Le Pr Balthazart affirme : “On naît homosexuel, on ne choisit pas de l’être. Une partie des facteurs de l’homosexualité est génétique, c’est la partie que l’on connaît le moins bien”. Trois types de facteurs seraient impliqués dans l’orientation sexuelle : une partie génétique, une partie hormonale, et une partie immunologique, liée à une “réaction immunitaire développée par la mère contre l’embryon de sexe mâle”.

Des études suggèrent qu’un stress important subi par la mère peut déséquilibrer les hormones de l’embryon et influencer durablement son orientation sexuelle. L’embryon serait exposé à trop d’hormones masculines pour les femmes et pas assez pour les hommes.
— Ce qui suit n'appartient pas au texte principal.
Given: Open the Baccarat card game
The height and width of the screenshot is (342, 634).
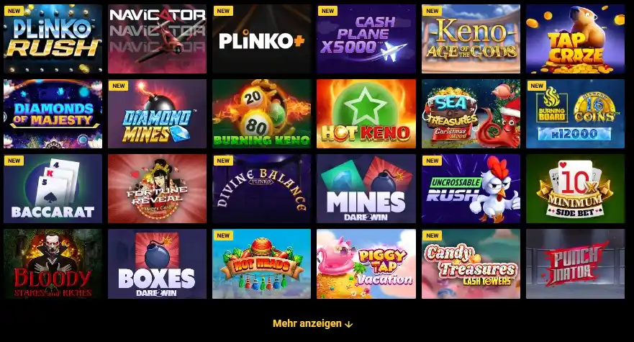Looking at the screenshot, I should [53, 189].
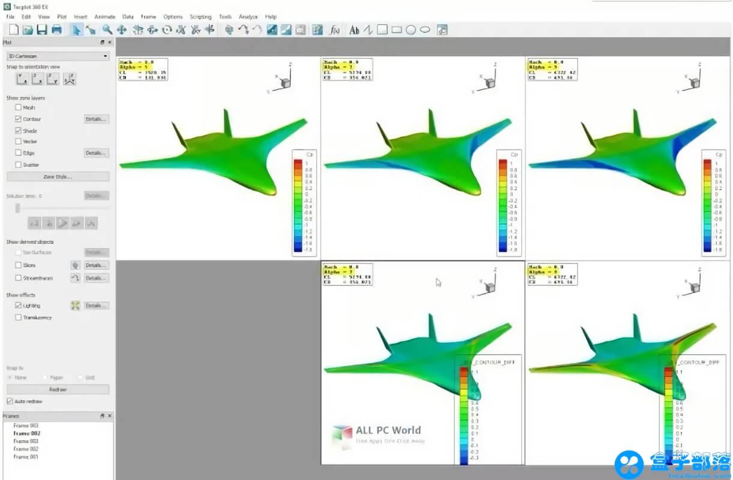Image resolution: width=733 pixels, height=480 pixels.
Task: Click the f(x) equation icon
Action: click(x=335, y=29)
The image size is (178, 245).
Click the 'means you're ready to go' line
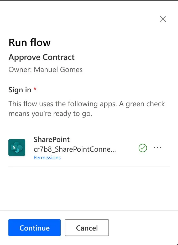pyautogui.click(x=50, y=114)
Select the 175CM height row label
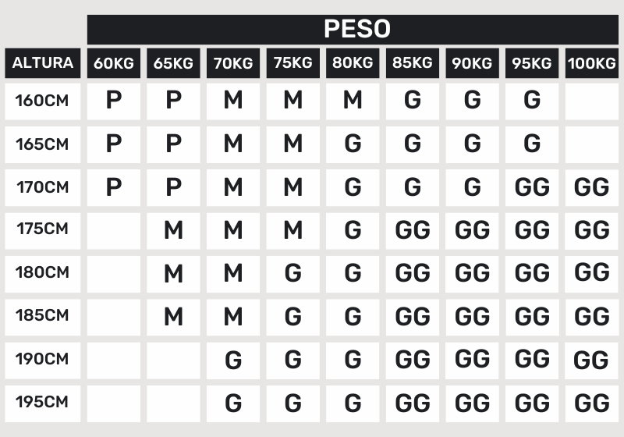Screen dimensions: 624x437 point(43,229)
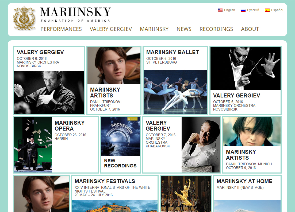Click the Mariinsky Festivals heading
This screenshot has width=295, height=212.
click(x=105, y=181)
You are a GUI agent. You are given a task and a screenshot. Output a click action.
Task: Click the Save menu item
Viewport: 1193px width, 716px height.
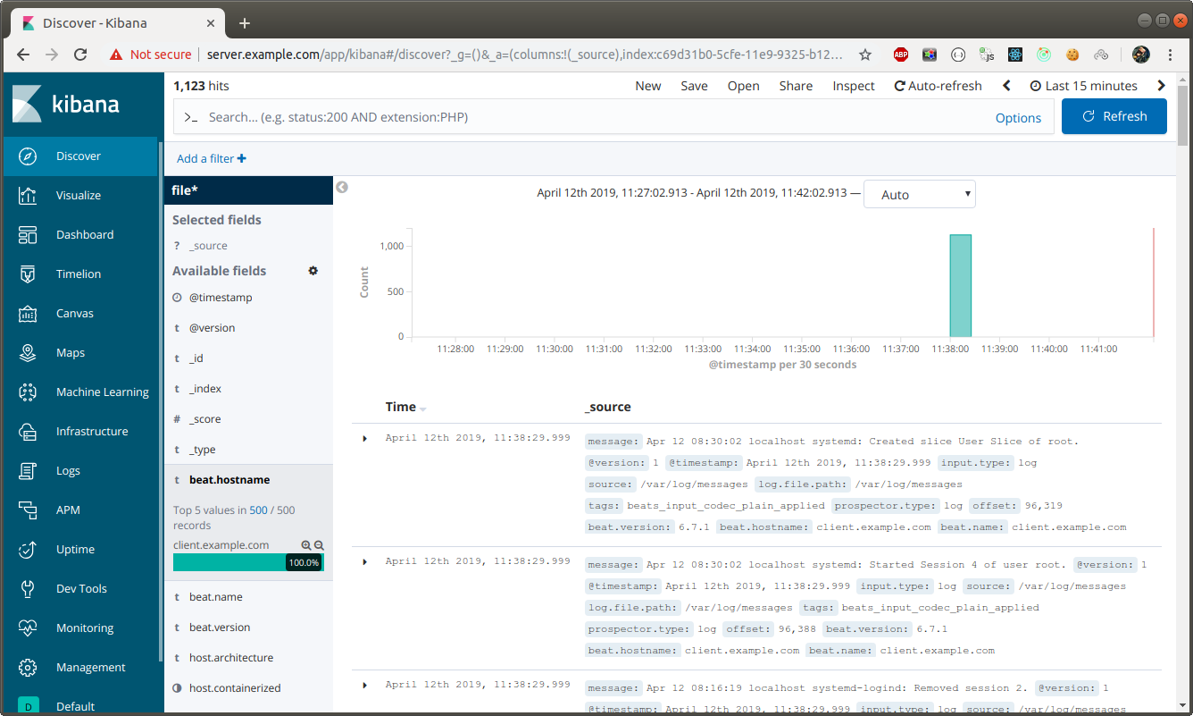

A l’âge adulte se développerait alors des “caractéristiques comportementales du sexe opposé”.

Ces modifications hormonales pourraient même être provoquées artificiellement après la naissance. Mais le Pr Balthazart insiste sur l’absence de facteur psychanalytique dans l’homosexualité. Pour lui, des facteurs biologiques déterminent les comportements sexuels de l’enfant avant même sa naissance et quel que soit son sexe.